Uçak Lastikleri Neden Azotla Doldurulur

Havacılık güvenliği uygulamaları arasında, uçak lastiklerinin basınçlı hava yerine nitrojenle doldurulması yer alır ve bu, uçak operasyonlarının güvenliğini ve güvenilirliğini sağlamada kritik bir rol oynar. 1980’lerin sonlarından bu yana, ABD Federal Havacılık İdaresi (FAA), ticari uçakların lastiklerinde hava veya oksijen yerine nitrojen kullanmasını zorunlu kılmıştır.

Azotun Eylemsiz Özellikleri: Azotun, yanmayı desteklemeyen, yani yanıcı olmayan bir eylemsiz gazdır. Uçak lastikleri bağlamında, bu yangın veya patlama riskini azaltır. Basınçlı hava, bir lastik aşırı ısınırsa veya lastiğin iç bileşenlerinde sızıntı olursa yanmayı destekleyebilen oksijen içerir. Azotun kullanılması, lastik arızası durumunda yangın riskini azaltır.
Sıcaklık Değişiklikleri Altında Sabit Basınç: Uçak lastikleri, özellikle kalkış ve iniş sırasında aşırı sıcaklık değişikliklerine maruz kalır. Azot, sıcaklık değişiklikleriyle daha dramatik bir şekilde genişleyebilen ve daralabilen basınçlı havadan daha sabit bir basınç sağlar. Bu denge, lastik bütünlüğünü korumak ve patlamaları önlemek için önemlidir.
Azaltılmış Nem İçeriği: Basınçlı hava nem içerebilir, bu da lastiğin iç bileşenlerinin korozyonuna ve lastiğin performansının etkilenmesine yol açabilir. Öte yandan, nitrojen kurudur ve nemle ilgili sorunların olasılığını azaltarak lastiklerin güvenliğini ve ömrünü artırır.

FAA Yönergelerine Uyum

FAA, rampa güvenliği ve uçak bakımı da dahil olmak üzere havaalanı operasyonları için katı kurallar belirler. Temel kurallar şunlardır:

Eğitim ve Sertifikasyon: Tüm uçak bakım ve rampa operasyon personeli FAA yönetmeliklerine göre eğitilmeli ve sertifikalandırılmalıdır. Bu, yüksek basınçlı sistemlerle ilişkili riskleri ve uçak lastiklerine bakım yapmak için doğru prosedürleri anlamak anlamına gelir.
Onaylı Ekipman Kullanımı: Bakım işlemlerinde yalnızca FAA onaylı ekipman ve araçlar kullanılmalıdır. Örneğin, lastik şişirme işlemi, uçak lastiklerinin gerektirdiği belirli basınçları kaldıracak şekilde tasarlanmış ekipman kullanılarak yapılmalıdır.
Güvenlik Protokolleri: FAA, rampa üzerindeki tüm operasyonlar için sıkı güvenlik protokolleri emreder. Bunlar arasında uygun kişisel koruyucu ekipman (PPE) giymek, net iletişim sağlamak ve kazaları önlemek için tüm prosedürlerin titizlikle takip edilmesini sağlamak yer alır.

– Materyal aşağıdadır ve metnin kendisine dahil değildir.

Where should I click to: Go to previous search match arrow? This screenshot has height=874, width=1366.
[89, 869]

Sıkı Güvenlik Protokollerinin Önemi

ATL’deki olay, uçak bakımı ve rampa operasyonlarında yer alan tüm personel için sıkı güvenlik protokollerinin ve sürekli eğitimin önemini vurgulamaktadır. Havacılık, ulaşımın en güvenli biçimleri arasında yer almaya devam etmektedir ancak özellikle havaalanı rampaları gibi yüksek riskli alanlarda kaza potansiyeli devam etmektedir.

Delta, ekip üyelerini kaybetmenin üzüntüsünü dile getirdi ve olayın nedenini araştırmak için yetkililerle tam olarak iş birliği yapıyor. Bu soruşturma muhtemelen tüm güvenlik prosedürlerinin uygulanıp uygulanmadığına ve ek önlemlerin trajediyi önleyip önleyemeyeceğine odaklanacaktır.

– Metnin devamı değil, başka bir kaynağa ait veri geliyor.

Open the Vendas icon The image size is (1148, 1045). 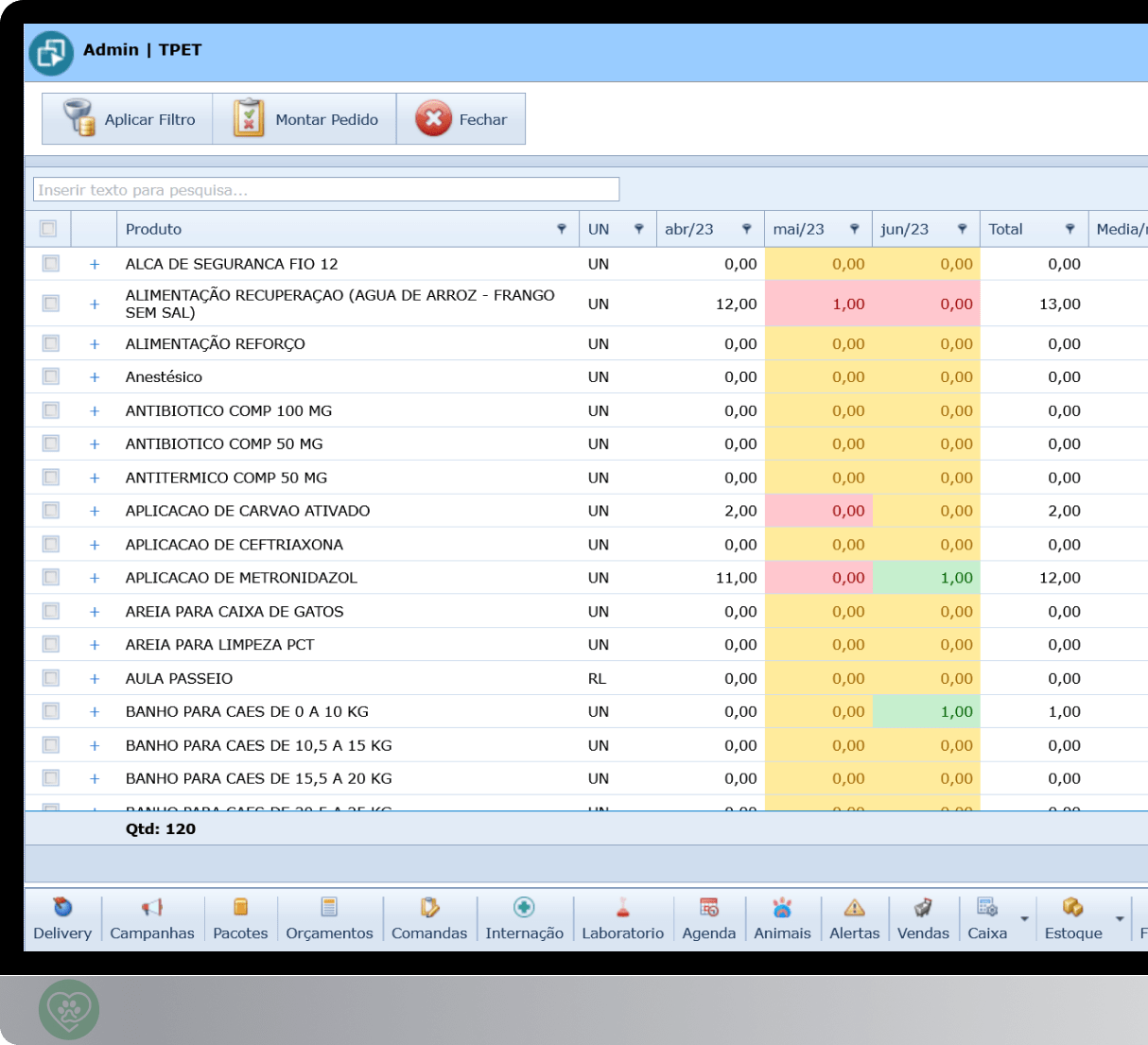pos(923,908)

Havaalanı rampa operasyonlarıyla ilişkili riskler hafife alınamaz ve ATL’deki son olay, en yüksek güvenlik standartlarını sürdürmenin önemini vurgulamaktadır. Uçak lastiklerindeki nitrojen, havacılıkta çalışanları korumak için bir güvenlik önlemidir.

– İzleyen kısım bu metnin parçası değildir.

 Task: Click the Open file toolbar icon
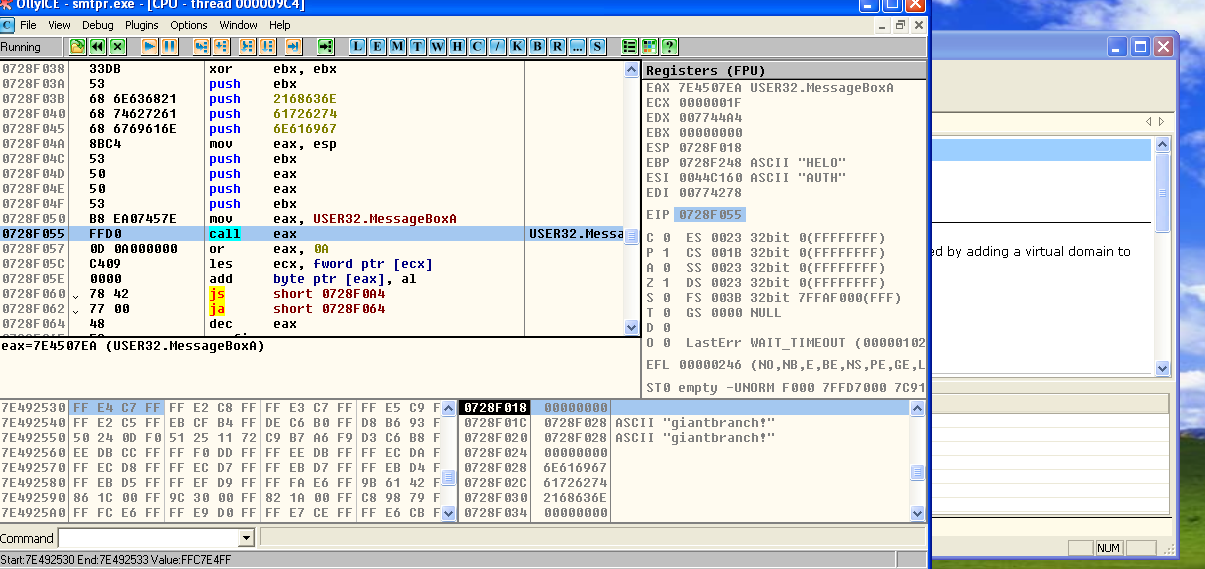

Sürekli eğitim, FAA güvenlik protokollerine uyum ve dikkatli olma kültürü çoğu havaalanında normdur; ancak bugün ATL’de yaşanan olay gibi olaylar, bu prosedürlerin gelecekteki kazaları önlemede ve bu zorlu ortamda çalışan herkesin güvenliğini sağlamada ne kadar önemli olduğunu bize hatırlatıyor.